In some cases, conversation data might be available in DataFrames rather than JSON. 
For example, you might have a DataFrame for messages and another for outcomes.
This section demonstrates how to create Conversation objects from these separate DataFrames.

## Setup and Imports

In [1]:
# Import necessary libraries
import pandas as pd

# Import Agentune simulate components
from agentune.simulate.models import Conversation, Message, Outcome, ParticipantRole

## Create Sample Conversation Data

First, let's create a fabricated sample dataset that mimics the structure of real conversation data.

In [2]:
# Create sample DataFrames that might come from a database or CSV files
# First, let's create a DataFrame for messages
messages_df = pd.DataFrame([
    {'conversation_id': 'conv_001', 'sender': 'customer', 'content': 'I received a damaged product and need a replacement', 'timestamp': '2024-05-10T09:15:00.000000'},
    {'conversation_id': 'conv_001', 'sender': 'agent', 'content': 'I apologize for the inconvenience. We can arrange a replacement right away.', 'timestamp': '2024-05-10T09:17:30.000000'},
    {'conversation_id': 'conv_001', 'sender': 'customer', 'content': 'Please do, and I expect a refund on the delivery fee as well.', 'timestamp': '2024-05-10T09:21:05.000000'},
    {'conversation_id': 'conv_002', 'sender': 'customer', 'content': 'Is your warranty transferable if I sell the product?', 'timestamp': '2024-05-15T14:35:22.000000'},
    {'conversation_id': 'conv_002', 'sender': 'agent', 'content': 'Yes, our warranty stays with the product for the full term regardless of ownership changes.', 'timestamp': '2024-05-15T14:38:45.000000'},
    {'conversation_id': 'conv_002', 'sender': 'customer', 'content': 'No, that\'s all. Thanks again!', 'timestamp': '2024-05-15T14:42:20.000000'}
])

# Now, let's create a DataFrame for outcomes
outcomes_df = pd.DataFrame([
    {'conversation_id': 'conv_001', 'name': 'resolved', 'description': 'Issue was successfully resolved'},
    {'conversation_id': 'conv_002', 'name': 'unresolved', 'description': 'Issue was not resolved'}
])

### Display the DataFrames

In [3]:
# Display the DataFrames
print("Messages DataFrame:")
messages_df.head()

Messages DataFrame:


Unnamed: 0,conversation_id,sender,content,timestamp
0,conv_001,customer,I received a damaged product and need a replac...,2024-05-10T09:15:00.000000
1,conv_001,agent,I apologize for the inconvenience. We can arra...,2024-05-10T09:17:30.000000
2,conv_001,customer,"Please do, and I expect a refund on the delive...",2024-05-10T09:21:05.000000
3,conv_002,customer,Is your warranty transferable if I sell the pr...,2024-05-15T14:35:22.000000
4,conv_002,agent,"Yes, our warranty stays with the product for t...",2024-05-15T14:38:45.000000


In [4]:
print("Outcomes DataFrame:")
outcomes_df.head()

Outcomes DataFrame:


Unnamed: 0,conversation_id,name,description
0,conv_001,resolved,Issue was successfully resolved
1,conv_002,unresolved,Issue was not resolved


### Functions for Loading and Processing Conversation Data

In [5]:
def create_conversations_from_dataframes(
    messages_df: pd.DataFrame,
    outcomes_df: pd.DataFrame
) -> list[Conversation]:
    """
    Convert message and outcome DataFrames into Conversation objects.
    Simplified version using patterns from utils.py
    """
    conversations = []

    # Group by conversation_id, similar to load_conversations_from_csv
    for conv_id, group in messages_df.groupby('conversation_id'):
        # Sort by timestamp to ensure message order
        group = group.sort_values('timestamp')

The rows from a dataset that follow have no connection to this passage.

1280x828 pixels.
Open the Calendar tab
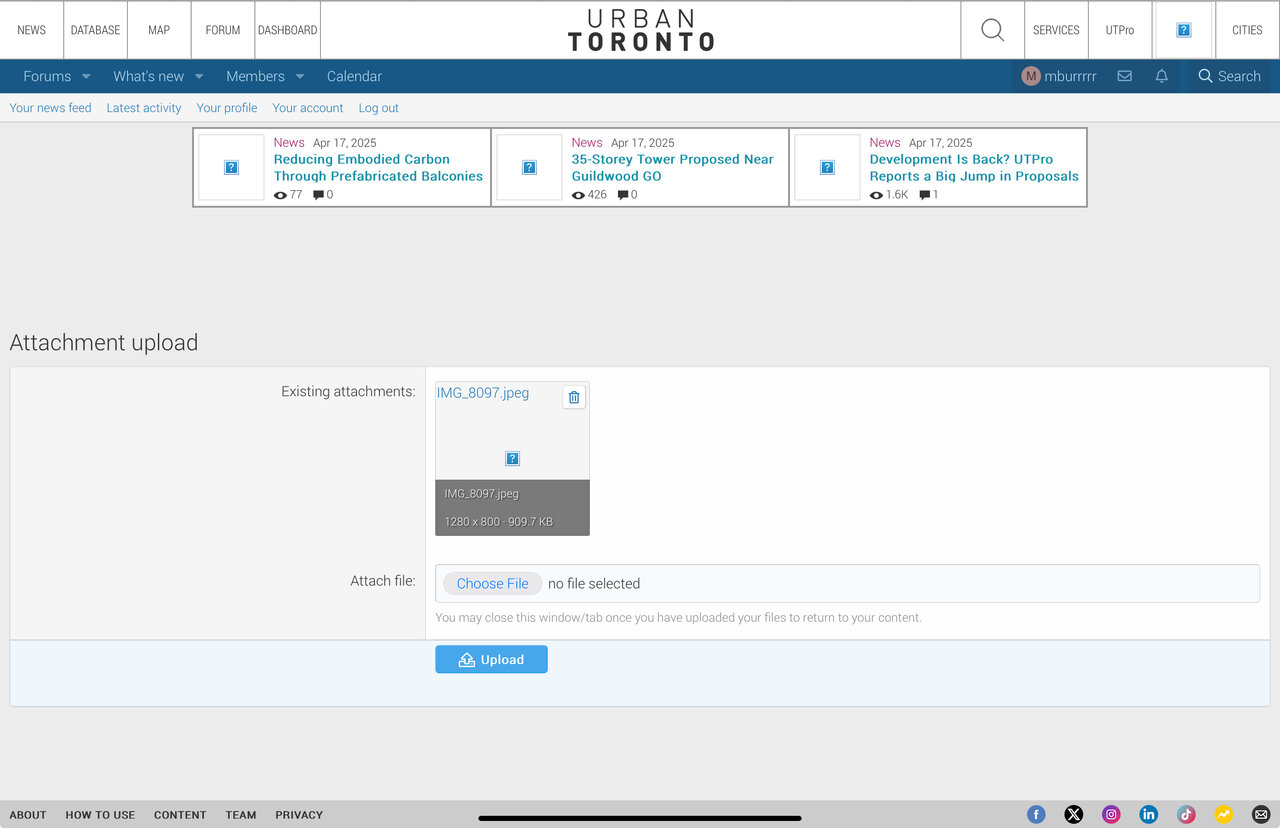coord(354,76)
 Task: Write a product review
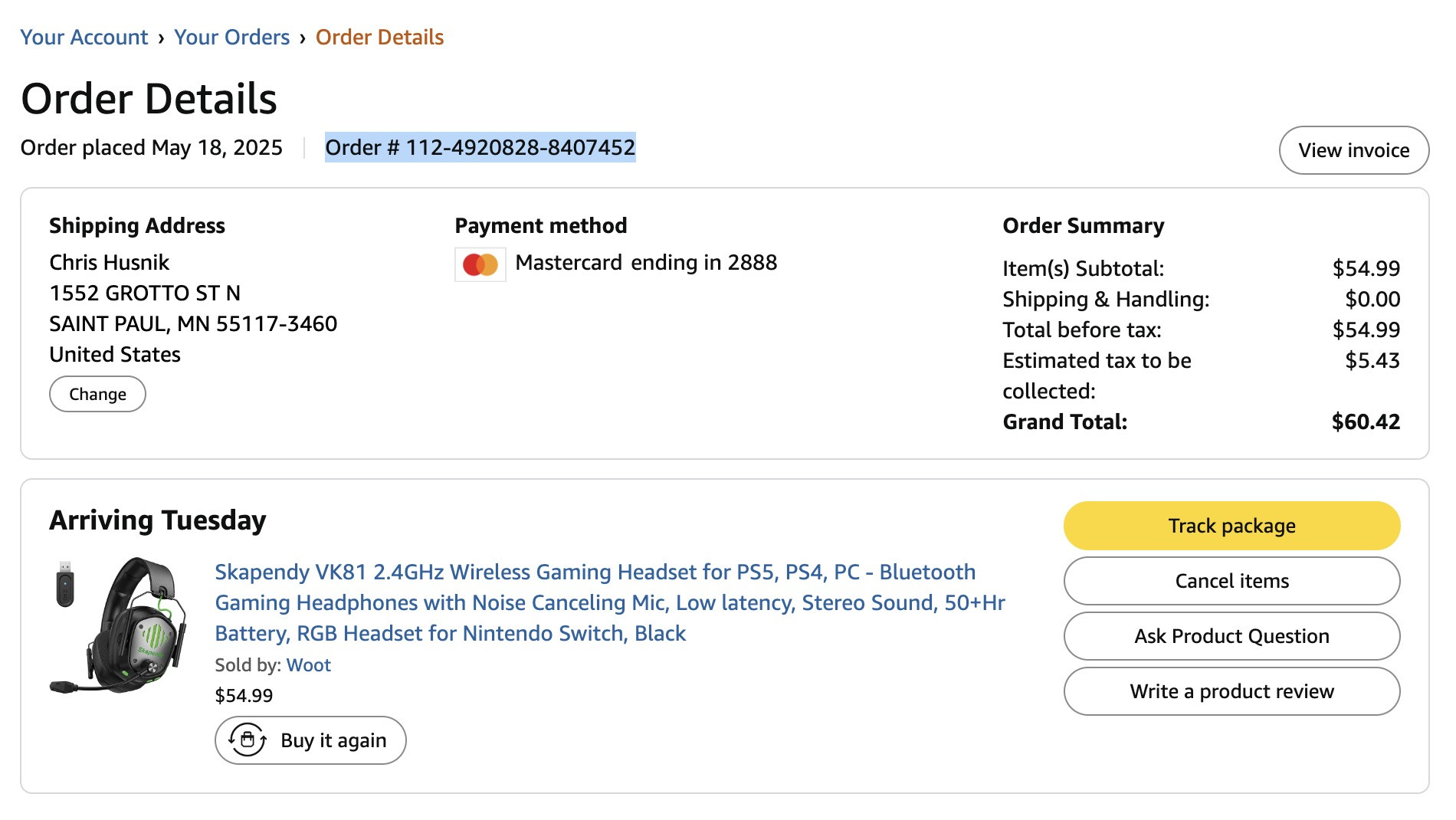(x=1231, y=691)
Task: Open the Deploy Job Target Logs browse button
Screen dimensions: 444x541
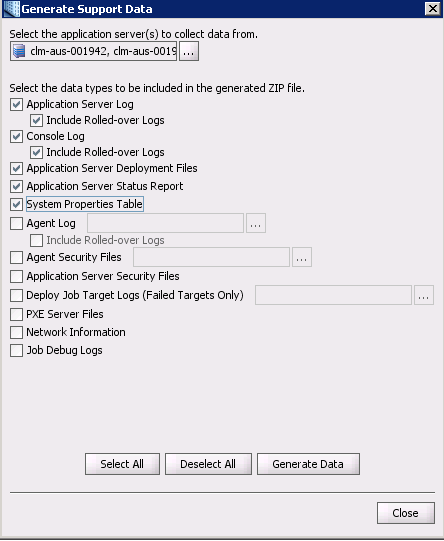Action: pyautogui.click(x=424, y=295)
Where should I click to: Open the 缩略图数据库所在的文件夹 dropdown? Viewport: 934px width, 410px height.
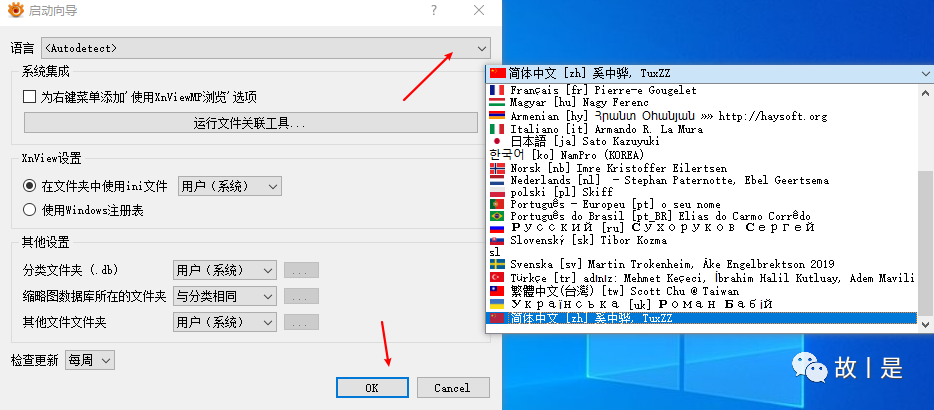coord(224,296)
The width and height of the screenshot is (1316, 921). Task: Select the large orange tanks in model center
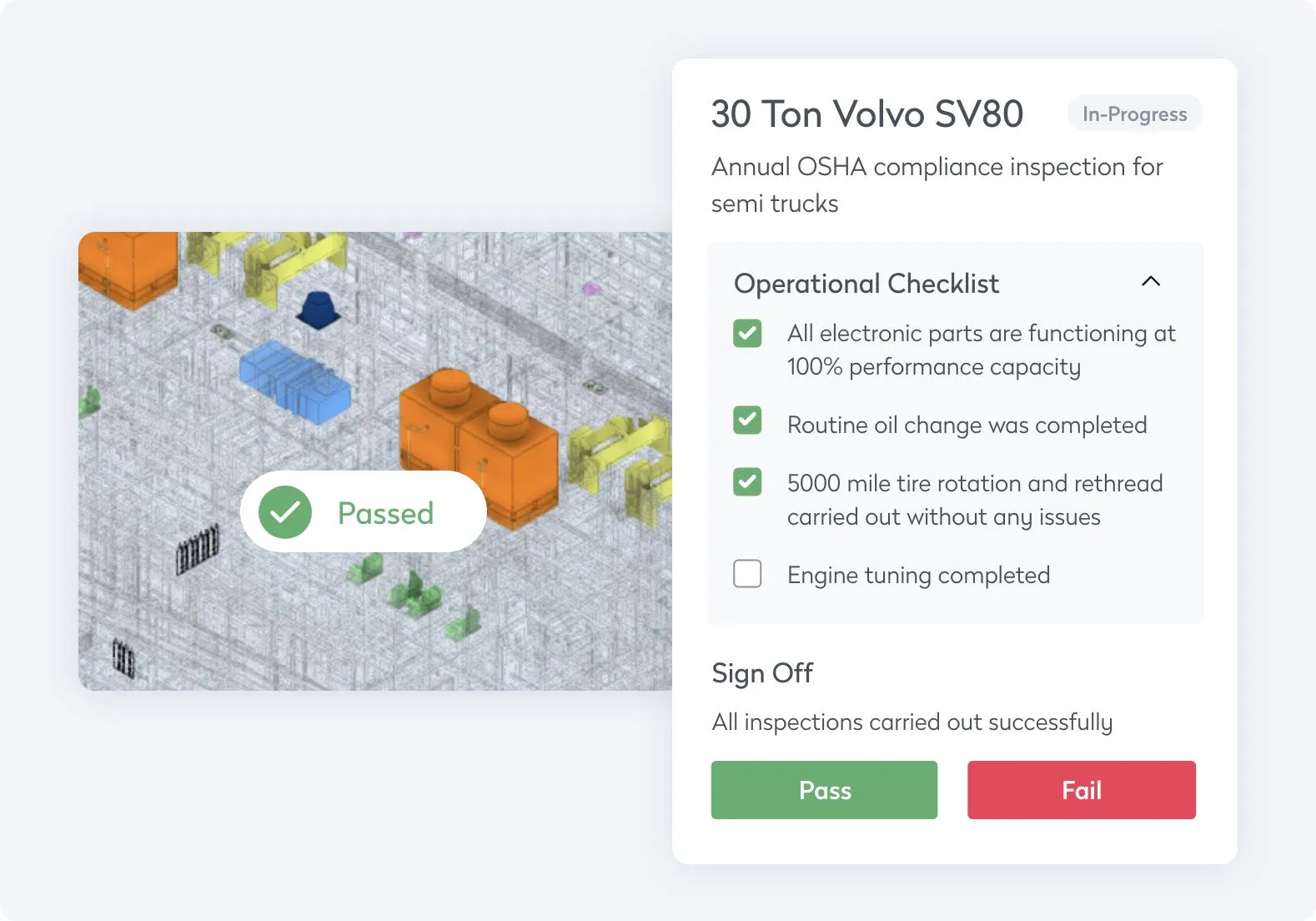[478, 446]
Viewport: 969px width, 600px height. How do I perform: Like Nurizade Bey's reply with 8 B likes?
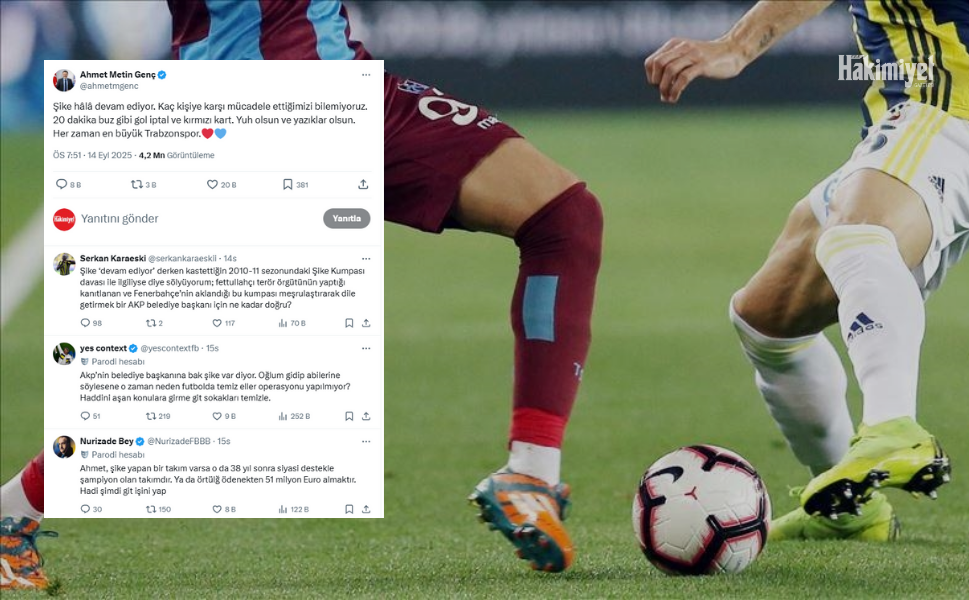click(217, 509)

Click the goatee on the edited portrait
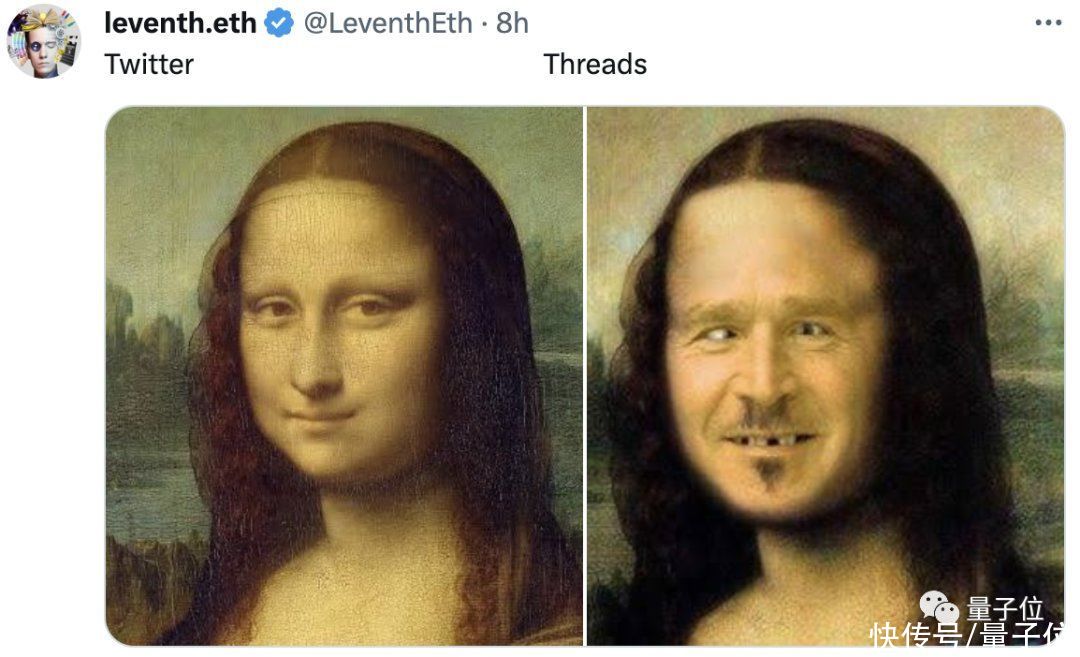coord(768,474)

        # Create messages using the same logic as utils.py
        messages = []
        for _, row in group.iterrows():
            # Reuse the sender conversion logic from utils.py
            sender = ParticipantRole.CUSTOMER if row['sender'].lower() == 'customer' else ParticipantRole.AGENT

            message = Message(
                sender=sender,
                content=str(row['content']),
                timestamp=pd.to_datetime(row['timestamp']).to_pydatetime()
            )
            messages.append(message)

        # Get outcome for this conversation
        outcome_row = outcomes_df[outcomes_df['conversation_id'] == conv_id]
        outcome = None
        if not outcome_row.empty:
            first_outcome = outcome_row.iloc[0]
            outcome = Outcome(
                name=str(first_outcome['name']),
                description=str(first_outcome['description'])
            )

        # Create conversation
        conversation = Conversation(
            messages=tuple(messages),
            outcome=outcome
        )
        conversations.append(conversation)
    
    return conversations

## Generate and Save Sample Data

In [6]:
# Convert the DataFrames to Conversation objects
conversations = create_conversations_from_dataframes(messages_df, outcomes_df)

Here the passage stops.